Nauka
Jedzenie, odzież, schronienie i… książki
Kiedy myślimy o podstawowych potrzebach dzieci uchodźców ukraińskich, książki wydają się być znacznie niżej na liście niż jedzenie, odzież i schronienie. Ale dla Marii Deskur, prezes Fundacji Powszechnego Czytania w Polsce, pomysł podarowania książek dzieciom jest niemal równie pilny.
„Pomoc dla dzieci jest tutaj kluczowa” – wyjaśnia Deskur w wideoczacie z Warszawy. „Czytanie dziecku tworzy poczucie bezpieczeństwa, poczucie, że 'Jeśli mamy czas na przeczytanie książki, to znaczy, że wszystko w porządku’” – mówi.
Celem fundacji jest przekazanie uchodźcom jak największej liczby książek w języku ukraińskim. Do połowy kwietnia grupa rozdystrybuowała 50 000 książek: 30 000 wydrukowanych przez polskich wydawców i 20 000 wysłanych poza Ukrainę. Pani. Deskur bardzo by chciał, aby całkowita liczba książek przekazanych Ukraińcom wzrosła do 200 tys., a nawet 500 tys., w tym dla nastolatków i dorosłych. Do tej pory Universal Reading Foundation zebrała 170 000 dolarów, aby osiągnąć swój cel.

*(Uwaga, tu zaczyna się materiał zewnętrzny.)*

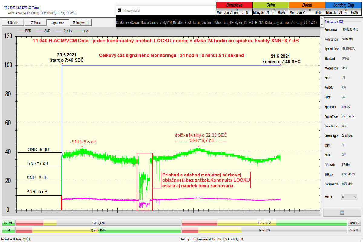
Task: Click the Quality 100% progress bar
Action: click(x=98, y=230)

Szczególnie ważne jest, aby książki dla dzieci były w języku ukraińskim, ponieważ „podzielenie się książką z rodzicami, w ich ojczystym języku, pomaga budować momenty emocjonalnej stabilności”, mówi Deskur. Tłumaczy, że uchodźcy, którzy przybyli w dużej mierze ze wschodniej Ukrainy, nie znają języka polskiego. Języki są zupełnie inne, ukraiński używa cyrylicy, a polski alfabetu łacińskiego.

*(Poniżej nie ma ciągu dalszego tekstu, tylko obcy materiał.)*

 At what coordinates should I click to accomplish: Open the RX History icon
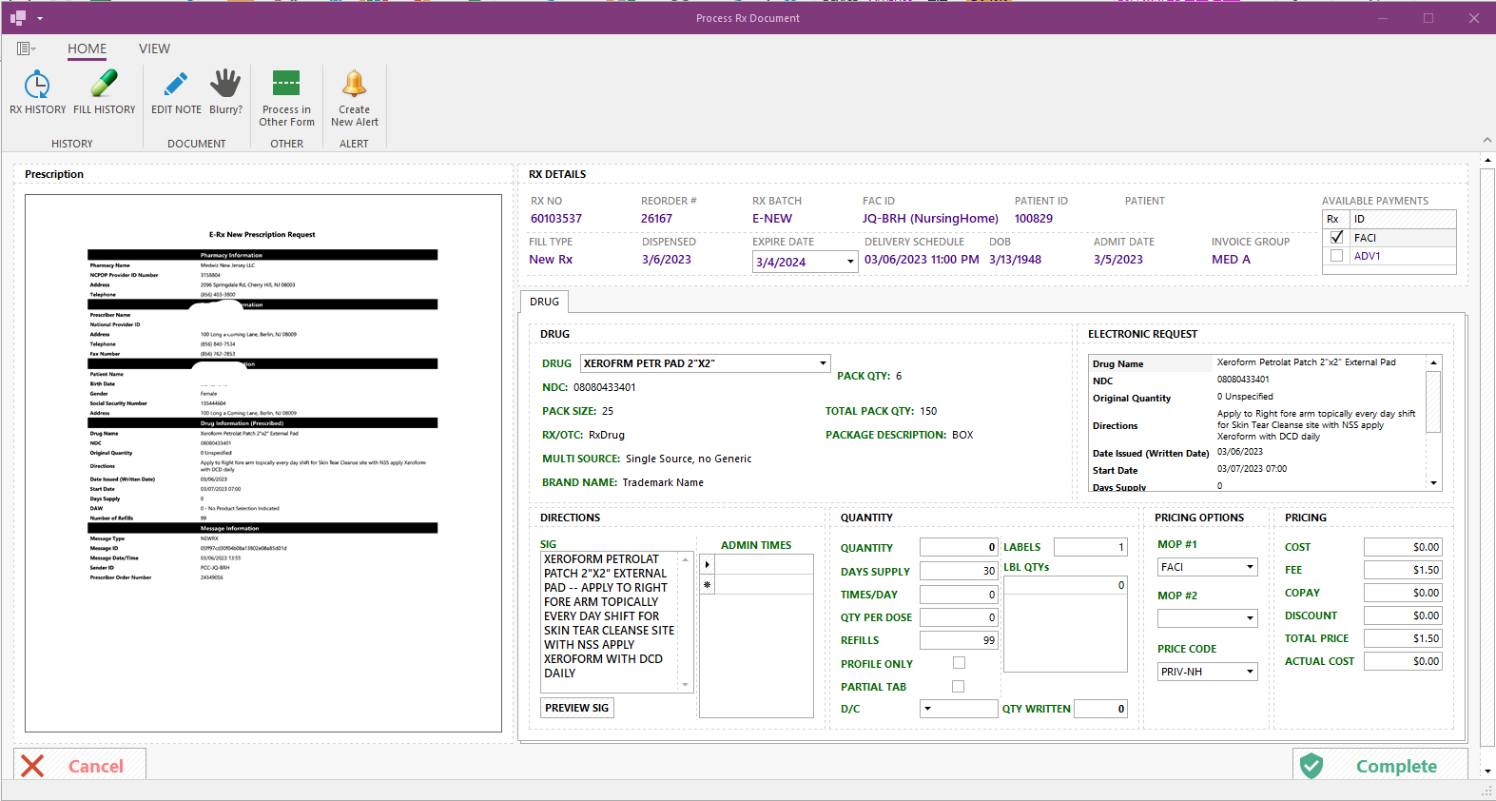coord(37,86)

Pani. Deskur chciał także pomóc przetrwać ukraińskiemu przemysłowi księgarskiemu. Kiedy Rosja najechała, skontaktowała się z dziesiątkami wydawców i ostatecznie udało jej się wysłać książki z magazynów na Ukrainie do zachodniego Lwowa, niedaleko granicy z Polską. „Pisali do mnie i nie chodzi tylko o to, że ich książki zostaną przeczytane, ale o to, że ktoś jest zainteresowany ich losem… i nie zostaje sam” – mówi Deskur. Pierwsza dostawa dotarła do Polski 7 kwietnia. Dodaje, że „nie wiem, jak długo będzie możliwe”, aby przekazy pieniężne przekroczyły granicę.

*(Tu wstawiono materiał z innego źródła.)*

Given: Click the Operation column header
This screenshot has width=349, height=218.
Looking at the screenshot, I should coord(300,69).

Fundacja Powszechne Czytanie, której celem jest zwiększenie alfabetyzacji w Polsce, kieruje się jeszcze jednym motywem – zachęcaniem do czytania jako dobra obywatelskiego. Pod koniec II wojny światowej polskie biblioteki i przemysł wydawniczy legły w gruzach. W następnych dziesięcioleciach wskaźniki alfabetyzacji utrzymywały się uparcie na niskim poziomie „poniżej wszystkich naszych sąsiadów z wyjątkiem Rosji”, mówi.
„Po 70 latach wciąż pozostajemy w tyle za innymi społeczeństwami, w których tak się nie stało” — mówi Deskur. „Musimy pomóc Ukrainie, żeby tak się nie stało”.
Wyzwanie jest ogromne. Do Polski przyjechało milion ukraińskich dzieci, a każdego dnia przybywają kolejne. Konsekwencje niskich wskaźników alfabetyzacji „są tragiczne. Społeczeństwo, które czyta, jest bardziej otwarte”, mówi Deskur. „To społeczeństwo, które może lepiej prowadzić dialog i rozumieć się nawzajem”.
„Piwny maniak. Odkrywca. Nieuleczalny rozwiązywacz problemów. Podróżujący ninja. Pionier zombie. Amatorski twórca. Oddany orędownik mediów społecznościowych.”